IMAGINE having a pair of magic scissors that would allow you to ‘improve’ natural food. With these scissors you could cut away all the annoying things about it and paste in desirable new characteristics: higher yields, superior nutrients, and so on. Theoretically speaking, such a technology is with us now: gene or genome editing. The most publicised of these “molecular scissors” to date is CRISPR, but there are others.

Despite the diplomatically opaque new name, gene editing is turbo-charged genetic engineering, only so far with better PR. But if the free traders and corporate influencers in Westminster get their way and deregulate the law that currently governs genetic engineering there, gene edited foods could be green lighted, unlabelled, for English plates, so that most people wouldn’t realise that they were eating them.

Scotland, Wales and Northern Ireland would then be put under heavy international corporate pressure to do the same.

Like the old guard, now stigmatised, genetically modified (GM) food before it, with its unhappy history of failures to deliver and creation of new problems, such as the creation of herbicide-resistant super-weeds, proponents of gene editing spin futuristic yarns about all the miracles they’re rustling up for us.

Less starchy potatoes and corn, pork from super-muscly pigs, spicy tomatoes, and mushrooms that resist browning, are some front runners.

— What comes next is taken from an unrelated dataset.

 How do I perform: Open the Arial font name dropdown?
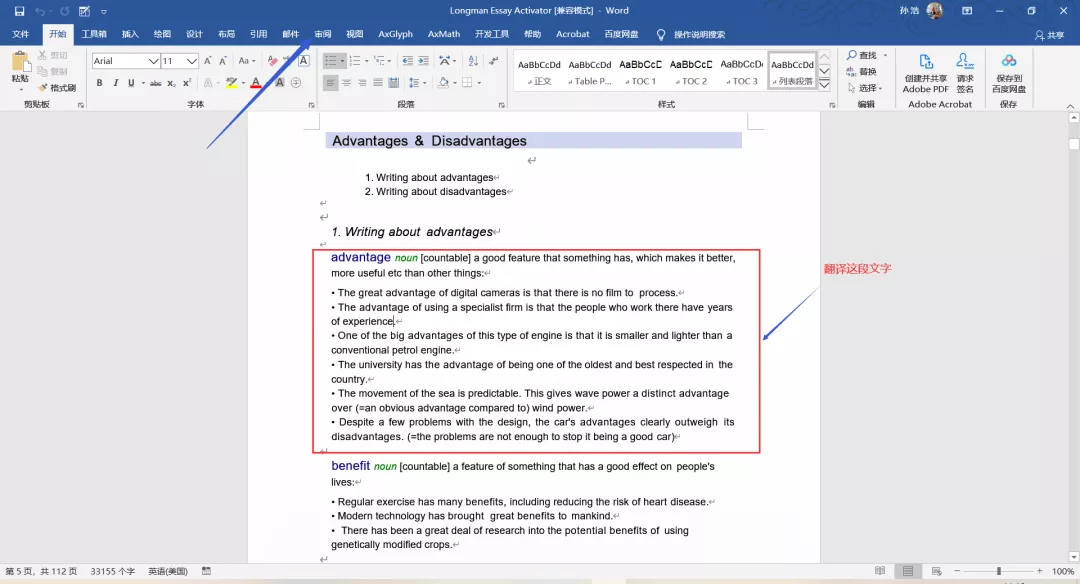[154, 61]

In fact the mushrooms have already bypassed US Department of Agriculture regulation.

How can this second wave of genetically engineered foods be a realistic prospect when the first lot were so unpopular in the UK and the EU that the general public shunned them?

Proponents claim that gene editing is a precise, safe technology with predictable outcomes. Sound familiar? They say that they’re only making very small changes to the genetic make-up of foods, merely mimicking what might happen through natural mutation.

Tellingly, they seek patents for these altered foods. Patents are only granted if you can show an inventive step that is man-made. So claims that gene editing is simply causing changes that could happen naturally go out the window.

Don’t worry, though, they assure us that gene editing carries no more risk than conventional breeding. In fact, there is no evidence to support this blasé assertion because no feeding studies have been carried out in either humans or animals.

Along with scientists from around the world, I attended a briefing on gene editing led by the London-based molecular geneticist Dr Michael Antoniou. It left me deeply concerned. He flagged up the growing body of gold standard scientific research that highlights the unintended and potentially dangerous risks that gene edited foods pose. Far from being precise and predictable, these lab-based, artificial interventions damage plant or animal DNA, not just at the intended site of the genetic alteration, but elsewhere.

For instance, it emerged last year that a hornless bull gene edited by a Minnesota company was unintentionally contaminated by bacterial genes from another species.

Gene editing alters how genes function, which can create new allergens and toxins. The European Network of Scientists for Social and Environmental Responsibility – 61 leading international scientists – has expressed grave concerns. They say that the radical nature of gene edited changes could result in “unexpectedly high levels” of known toxins, or even in the creation of novel ones.

So, the bottom line here is that there’s a push to slip gene edited food ingredients into our food, unlabelled, most likely sneakily lost in multi-ingredient, ultra-processed foods, on the assumption that they pose no risk. So far, the general public is blissfully unaware of it.

To ensure public safety and the integrity of the food we eat, its absolutely vital that all ingredients from gene edited crops, plants, or farm animals, be subjected to risk assessment of the most stringent nature.

These novel creations must be tightly regulated, with track and trace systems in place so that in the case of a genetically engineered public health disaster, retailers can put out effective product recalls.

Most crucially, gene edited food must be clearly labelled as genetically modified so that we can choose for ourselves if we’re prepared to eat it. I don’t know about you, but I’m not.